Goal of the exercise |
Reproduce, word for word, the passage below about defense counsel's failure to file a motion to dismiss on statute of limitations grounds.

Text to read |
We conclude that a defense counsel's failure to file a motion to dismiss where the charging instrument fails to allege that the offense was committed within the limitations period or invoke an exception to the statute of limitations could constitute ineffective assistance of counsel. A motion to dismiss in this situation would at the very least require the State to amend the information to allege an exclusion from the statute of limitations if it is able to do so. We note that there may be situations where defense counsel's decision not to file a motion to dismiss could be considered a matter involving the exercise of judgment, discretion, or trial tactics. For example, in People v. Thompson (1978), 66 Ill. App. 3d 141, 383 N.E.2d 690, the defendant was convicted of a misdemeanor offense. The State commenced the prosecution of that offense after the limitations period for misdemeanors had run, but before the limitations period for felonies had run. The Thompson court noted that the defendant could have been charged alternatively with a felony offense based on the same conduct that gave rise to the misdemeanor conviction. The court concluded, therefore, that defense counsel's determination of whether to attack the information on statute of limitations grounds would have included a consideration of the risk of a future felony prosecution based on the same conduct. Therefore, counsel's decision not to file a motion to dismiss "was well within the purview of a proper exercise of his judgment." Thompson, 66 Ill. App. 3d at 142.

Supplied material |
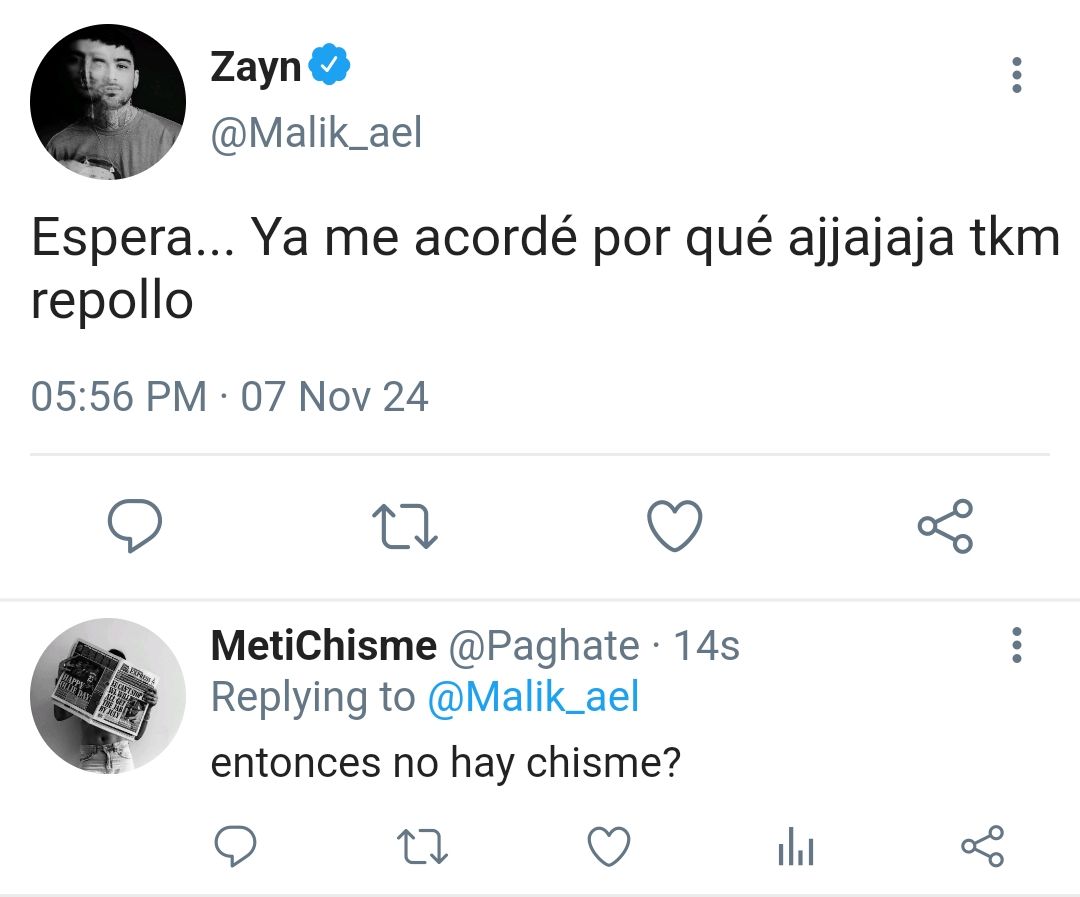1080x897 pixels.
Task: Share MetiChisme's reply
Action: (x=982, y=845)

Response to the task |
We conclude that a defense counsel's failure to file a motion to dismiss where the charging instrument fails to allege that the offense was committed within the limitations period or invoke an exception to the statute of limitations could constitute ineffective assistance of counsel. A motion to dismiss in this situation would at the very least require the State to amend the information to allege an exclusion from the statute of limitations if it is able to do so. We note that there may be situations where defense counsel's decision not to file a motion to dismiss could be considered a matter involving the exercise of judgment, discretion, or trial tactics. For example, in People v. Thompson (1978), 66 Ill. App. 3d 141, 383 N.E.2d 690, the defendant was convicted of a misdemeanor offense. The State commenced the prosecution of that offense after the limitations period for misdemeanors had run, but before the limitations period for felonies had run. The Thompson court noted that the defendant could have been charged alternatively with a felony offense based on the same conduct that gave rise to the misdemeanor conviction. The court concluded, therefore, that defense counsel's determination of whether to attack the information on statute of limitations grounds would have included a consideration of the risk of a future felony prosecution based on the same conduct. Therefore, counsel's decision not to file a motion to dismiss "was well within the purview of a proper exercise of his judgment." Thompson, 66 Ill. App. 3d at 142.